───── Provided data
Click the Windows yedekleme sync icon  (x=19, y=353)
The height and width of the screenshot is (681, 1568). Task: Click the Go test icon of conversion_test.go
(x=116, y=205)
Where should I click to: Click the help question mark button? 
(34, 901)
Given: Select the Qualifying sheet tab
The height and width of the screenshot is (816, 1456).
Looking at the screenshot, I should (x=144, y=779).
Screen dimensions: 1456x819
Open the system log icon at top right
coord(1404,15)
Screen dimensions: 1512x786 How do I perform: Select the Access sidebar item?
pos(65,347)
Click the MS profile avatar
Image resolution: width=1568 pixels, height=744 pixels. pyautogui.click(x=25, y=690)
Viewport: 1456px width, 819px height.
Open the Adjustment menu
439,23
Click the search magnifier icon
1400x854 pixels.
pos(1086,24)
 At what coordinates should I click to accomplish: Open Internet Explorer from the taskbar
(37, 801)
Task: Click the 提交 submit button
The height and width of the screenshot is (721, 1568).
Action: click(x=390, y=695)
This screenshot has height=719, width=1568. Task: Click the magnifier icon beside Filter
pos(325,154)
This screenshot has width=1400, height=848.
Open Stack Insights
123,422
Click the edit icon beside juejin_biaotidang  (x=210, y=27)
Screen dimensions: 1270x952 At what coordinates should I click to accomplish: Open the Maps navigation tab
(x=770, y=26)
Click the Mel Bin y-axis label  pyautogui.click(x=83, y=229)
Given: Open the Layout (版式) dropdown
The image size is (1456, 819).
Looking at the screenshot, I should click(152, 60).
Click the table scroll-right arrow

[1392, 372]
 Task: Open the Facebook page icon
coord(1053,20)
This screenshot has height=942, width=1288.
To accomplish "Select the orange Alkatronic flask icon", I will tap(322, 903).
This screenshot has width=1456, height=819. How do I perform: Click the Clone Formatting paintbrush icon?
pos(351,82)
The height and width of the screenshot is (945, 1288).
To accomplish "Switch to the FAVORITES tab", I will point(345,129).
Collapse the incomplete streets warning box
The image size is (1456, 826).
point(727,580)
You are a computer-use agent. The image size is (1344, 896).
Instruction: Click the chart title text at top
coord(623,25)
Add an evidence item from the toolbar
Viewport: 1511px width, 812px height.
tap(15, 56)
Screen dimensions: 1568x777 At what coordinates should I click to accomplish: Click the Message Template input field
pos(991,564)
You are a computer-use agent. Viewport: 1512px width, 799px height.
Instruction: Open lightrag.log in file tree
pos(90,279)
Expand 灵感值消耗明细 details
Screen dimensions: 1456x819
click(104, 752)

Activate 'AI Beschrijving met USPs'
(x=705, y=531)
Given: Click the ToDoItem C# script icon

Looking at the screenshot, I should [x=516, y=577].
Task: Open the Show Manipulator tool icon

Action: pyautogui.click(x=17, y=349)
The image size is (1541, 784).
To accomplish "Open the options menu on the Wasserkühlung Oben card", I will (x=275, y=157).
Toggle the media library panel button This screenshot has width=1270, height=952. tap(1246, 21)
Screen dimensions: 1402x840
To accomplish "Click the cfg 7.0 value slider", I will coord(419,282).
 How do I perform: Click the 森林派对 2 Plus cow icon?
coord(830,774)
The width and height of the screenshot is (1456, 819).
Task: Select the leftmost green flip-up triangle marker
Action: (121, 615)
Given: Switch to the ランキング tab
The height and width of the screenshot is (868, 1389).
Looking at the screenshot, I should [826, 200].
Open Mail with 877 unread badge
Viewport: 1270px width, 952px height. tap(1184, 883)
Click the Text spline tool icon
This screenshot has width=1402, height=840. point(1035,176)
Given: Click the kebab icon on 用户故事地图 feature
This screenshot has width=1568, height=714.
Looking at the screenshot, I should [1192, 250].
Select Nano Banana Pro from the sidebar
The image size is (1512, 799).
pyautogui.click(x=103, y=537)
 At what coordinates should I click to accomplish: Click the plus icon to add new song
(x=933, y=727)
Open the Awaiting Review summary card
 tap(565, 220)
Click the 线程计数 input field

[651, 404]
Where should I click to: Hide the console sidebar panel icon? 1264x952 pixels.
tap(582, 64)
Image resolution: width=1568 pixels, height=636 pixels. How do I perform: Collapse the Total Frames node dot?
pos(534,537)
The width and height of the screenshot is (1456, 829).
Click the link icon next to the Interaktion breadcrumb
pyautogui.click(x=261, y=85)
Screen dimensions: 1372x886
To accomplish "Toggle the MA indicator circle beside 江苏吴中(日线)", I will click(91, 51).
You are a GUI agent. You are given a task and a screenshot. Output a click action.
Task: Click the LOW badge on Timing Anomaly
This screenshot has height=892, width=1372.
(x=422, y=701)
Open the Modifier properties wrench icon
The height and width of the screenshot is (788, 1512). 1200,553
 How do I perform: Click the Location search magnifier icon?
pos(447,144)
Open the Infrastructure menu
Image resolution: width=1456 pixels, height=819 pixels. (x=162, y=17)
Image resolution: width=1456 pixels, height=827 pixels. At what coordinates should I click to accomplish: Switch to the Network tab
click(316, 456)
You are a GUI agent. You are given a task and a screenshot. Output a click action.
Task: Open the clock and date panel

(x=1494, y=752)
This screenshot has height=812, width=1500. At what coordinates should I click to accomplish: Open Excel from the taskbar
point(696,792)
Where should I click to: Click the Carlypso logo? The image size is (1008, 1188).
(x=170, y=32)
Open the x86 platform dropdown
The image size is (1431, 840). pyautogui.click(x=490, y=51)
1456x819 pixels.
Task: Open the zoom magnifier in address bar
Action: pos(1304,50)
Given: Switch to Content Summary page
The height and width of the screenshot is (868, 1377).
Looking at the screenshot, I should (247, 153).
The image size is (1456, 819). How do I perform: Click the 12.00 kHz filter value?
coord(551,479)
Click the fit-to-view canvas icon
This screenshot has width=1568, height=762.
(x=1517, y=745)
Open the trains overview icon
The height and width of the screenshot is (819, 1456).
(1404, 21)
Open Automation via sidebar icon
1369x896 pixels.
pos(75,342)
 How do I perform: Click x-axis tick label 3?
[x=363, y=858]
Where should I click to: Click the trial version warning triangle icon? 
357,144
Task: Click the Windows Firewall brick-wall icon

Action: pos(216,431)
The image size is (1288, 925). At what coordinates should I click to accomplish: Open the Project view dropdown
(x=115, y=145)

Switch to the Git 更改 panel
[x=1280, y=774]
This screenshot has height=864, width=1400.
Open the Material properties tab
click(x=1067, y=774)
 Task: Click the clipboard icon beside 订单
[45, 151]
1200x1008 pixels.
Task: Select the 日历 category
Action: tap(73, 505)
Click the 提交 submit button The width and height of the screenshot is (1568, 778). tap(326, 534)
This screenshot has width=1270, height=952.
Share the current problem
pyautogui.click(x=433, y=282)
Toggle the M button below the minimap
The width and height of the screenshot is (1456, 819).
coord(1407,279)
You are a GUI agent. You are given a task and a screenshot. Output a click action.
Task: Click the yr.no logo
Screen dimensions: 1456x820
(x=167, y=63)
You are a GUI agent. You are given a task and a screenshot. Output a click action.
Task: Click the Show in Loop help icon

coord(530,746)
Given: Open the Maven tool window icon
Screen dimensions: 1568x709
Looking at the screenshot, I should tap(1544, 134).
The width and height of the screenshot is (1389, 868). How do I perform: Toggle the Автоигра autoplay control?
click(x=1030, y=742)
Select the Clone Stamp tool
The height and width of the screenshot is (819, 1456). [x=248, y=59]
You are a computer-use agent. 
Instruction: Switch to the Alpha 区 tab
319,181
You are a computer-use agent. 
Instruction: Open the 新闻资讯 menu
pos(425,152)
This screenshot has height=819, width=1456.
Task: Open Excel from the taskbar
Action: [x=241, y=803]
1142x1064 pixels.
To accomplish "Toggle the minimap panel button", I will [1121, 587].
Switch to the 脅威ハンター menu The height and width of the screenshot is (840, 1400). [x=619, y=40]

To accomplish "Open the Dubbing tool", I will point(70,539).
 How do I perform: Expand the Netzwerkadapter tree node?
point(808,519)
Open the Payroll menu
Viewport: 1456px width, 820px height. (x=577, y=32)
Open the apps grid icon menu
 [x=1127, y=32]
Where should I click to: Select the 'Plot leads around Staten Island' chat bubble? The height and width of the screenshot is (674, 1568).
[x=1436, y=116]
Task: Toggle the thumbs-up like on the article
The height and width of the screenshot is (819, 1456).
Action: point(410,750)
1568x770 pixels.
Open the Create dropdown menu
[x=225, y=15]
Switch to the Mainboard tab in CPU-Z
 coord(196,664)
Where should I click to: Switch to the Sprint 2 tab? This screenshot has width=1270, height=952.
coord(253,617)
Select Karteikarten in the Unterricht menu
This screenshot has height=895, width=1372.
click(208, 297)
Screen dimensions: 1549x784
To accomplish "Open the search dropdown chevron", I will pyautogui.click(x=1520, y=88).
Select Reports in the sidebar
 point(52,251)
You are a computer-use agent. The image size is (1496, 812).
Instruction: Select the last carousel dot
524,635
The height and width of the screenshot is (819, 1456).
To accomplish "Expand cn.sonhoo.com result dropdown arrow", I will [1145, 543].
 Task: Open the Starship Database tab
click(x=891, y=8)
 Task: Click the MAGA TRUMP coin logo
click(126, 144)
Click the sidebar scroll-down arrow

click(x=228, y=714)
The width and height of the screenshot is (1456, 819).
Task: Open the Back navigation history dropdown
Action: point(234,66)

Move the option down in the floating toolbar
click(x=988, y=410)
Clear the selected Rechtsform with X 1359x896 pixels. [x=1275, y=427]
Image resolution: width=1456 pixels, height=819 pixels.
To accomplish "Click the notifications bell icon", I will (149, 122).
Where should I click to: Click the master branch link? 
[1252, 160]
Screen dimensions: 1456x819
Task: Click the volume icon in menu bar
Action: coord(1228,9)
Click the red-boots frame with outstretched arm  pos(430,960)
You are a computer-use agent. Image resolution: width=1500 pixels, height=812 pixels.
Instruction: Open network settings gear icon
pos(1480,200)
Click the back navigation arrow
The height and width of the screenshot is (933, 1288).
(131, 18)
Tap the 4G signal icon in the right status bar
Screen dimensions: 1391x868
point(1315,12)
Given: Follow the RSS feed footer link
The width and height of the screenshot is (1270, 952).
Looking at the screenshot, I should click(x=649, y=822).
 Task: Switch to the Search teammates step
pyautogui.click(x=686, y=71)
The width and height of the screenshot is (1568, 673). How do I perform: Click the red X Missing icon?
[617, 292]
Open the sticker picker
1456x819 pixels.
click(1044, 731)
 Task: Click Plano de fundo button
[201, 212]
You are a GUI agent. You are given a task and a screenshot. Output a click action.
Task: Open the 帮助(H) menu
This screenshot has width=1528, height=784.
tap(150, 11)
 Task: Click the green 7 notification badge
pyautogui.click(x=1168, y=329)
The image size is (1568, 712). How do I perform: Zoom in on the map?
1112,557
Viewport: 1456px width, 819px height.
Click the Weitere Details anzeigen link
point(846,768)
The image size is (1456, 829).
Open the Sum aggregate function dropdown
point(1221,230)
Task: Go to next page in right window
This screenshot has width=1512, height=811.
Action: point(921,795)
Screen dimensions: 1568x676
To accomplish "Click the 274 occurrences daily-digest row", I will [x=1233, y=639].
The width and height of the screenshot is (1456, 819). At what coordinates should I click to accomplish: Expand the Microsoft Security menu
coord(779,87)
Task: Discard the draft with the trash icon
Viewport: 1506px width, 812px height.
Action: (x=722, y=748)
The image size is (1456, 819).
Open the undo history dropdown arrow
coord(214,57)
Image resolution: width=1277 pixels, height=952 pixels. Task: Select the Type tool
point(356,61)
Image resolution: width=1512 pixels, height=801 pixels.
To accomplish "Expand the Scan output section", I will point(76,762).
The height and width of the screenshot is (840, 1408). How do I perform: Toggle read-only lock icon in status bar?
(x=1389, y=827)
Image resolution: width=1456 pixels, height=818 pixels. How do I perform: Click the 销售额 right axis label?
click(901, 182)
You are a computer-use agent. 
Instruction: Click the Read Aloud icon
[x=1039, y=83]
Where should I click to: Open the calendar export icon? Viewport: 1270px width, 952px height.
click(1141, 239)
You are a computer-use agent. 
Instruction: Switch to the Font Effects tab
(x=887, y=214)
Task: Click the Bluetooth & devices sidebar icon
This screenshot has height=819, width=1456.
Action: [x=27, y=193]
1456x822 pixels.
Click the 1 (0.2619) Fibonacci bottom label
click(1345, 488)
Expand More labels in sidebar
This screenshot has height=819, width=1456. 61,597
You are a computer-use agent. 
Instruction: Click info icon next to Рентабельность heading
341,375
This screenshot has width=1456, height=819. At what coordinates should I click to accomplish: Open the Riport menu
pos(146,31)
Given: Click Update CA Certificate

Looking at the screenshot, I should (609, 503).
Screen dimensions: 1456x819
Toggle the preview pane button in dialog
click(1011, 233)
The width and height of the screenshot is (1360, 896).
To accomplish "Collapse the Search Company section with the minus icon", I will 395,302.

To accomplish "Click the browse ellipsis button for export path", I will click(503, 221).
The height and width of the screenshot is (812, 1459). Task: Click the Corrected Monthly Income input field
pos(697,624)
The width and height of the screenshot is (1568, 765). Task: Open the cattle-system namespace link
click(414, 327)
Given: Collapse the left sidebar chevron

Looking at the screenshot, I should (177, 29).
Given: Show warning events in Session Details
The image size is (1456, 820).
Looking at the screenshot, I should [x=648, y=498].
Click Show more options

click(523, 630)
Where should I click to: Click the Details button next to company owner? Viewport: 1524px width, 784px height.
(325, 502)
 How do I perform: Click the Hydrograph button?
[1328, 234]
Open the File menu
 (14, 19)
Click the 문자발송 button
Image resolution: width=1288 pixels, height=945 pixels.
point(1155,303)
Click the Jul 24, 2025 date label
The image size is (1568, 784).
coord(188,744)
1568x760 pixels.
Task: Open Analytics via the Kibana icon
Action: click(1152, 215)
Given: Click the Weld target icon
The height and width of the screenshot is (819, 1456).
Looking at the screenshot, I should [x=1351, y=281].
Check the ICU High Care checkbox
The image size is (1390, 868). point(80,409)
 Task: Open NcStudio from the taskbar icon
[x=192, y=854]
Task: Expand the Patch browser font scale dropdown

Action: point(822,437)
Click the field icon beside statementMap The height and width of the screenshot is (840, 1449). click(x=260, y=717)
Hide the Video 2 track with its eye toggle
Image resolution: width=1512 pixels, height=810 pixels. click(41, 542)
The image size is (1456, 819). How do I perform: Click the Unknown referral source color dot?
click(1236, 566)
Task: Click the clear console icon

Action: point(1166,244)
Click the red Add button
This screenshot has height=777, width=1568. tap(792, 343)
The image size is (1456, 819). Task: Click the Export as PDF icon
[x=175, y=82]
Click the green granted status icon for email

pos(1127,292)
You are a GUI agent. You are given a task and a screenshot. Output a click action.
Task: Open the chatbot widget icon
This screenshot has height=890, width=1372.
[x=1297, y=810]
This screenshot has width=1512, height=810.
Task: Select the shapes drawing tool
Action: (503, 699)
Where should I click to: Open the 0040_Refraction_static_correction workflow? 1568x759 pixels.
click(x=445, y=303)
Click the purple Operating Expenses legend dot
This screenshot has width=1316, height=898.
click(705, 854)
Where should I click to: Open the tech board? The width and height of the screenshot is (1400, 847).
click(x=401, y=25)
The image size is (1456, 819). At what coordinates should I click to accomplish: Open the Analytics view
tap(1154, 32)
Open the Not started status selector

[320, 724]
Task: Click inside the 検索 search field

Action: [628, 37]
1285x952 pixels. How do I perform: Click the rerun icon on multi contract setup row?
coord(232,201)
──────────
Work order
Retype exactly the lines from the start of the entries through the one with "Given: Select the Qualifying sheet tab"; include both ends.

Your solution
Click the Windows yedekleme sync icon  (x=19, y=353)
The height and width of the screenshot is (681, 1568). Task: Click the Go test icon of conversion_test.go
(x=116, y=205)
Where should I click to: Click the help question mark button? 
(34, 901)
Given: Select the Qualifying sheet tab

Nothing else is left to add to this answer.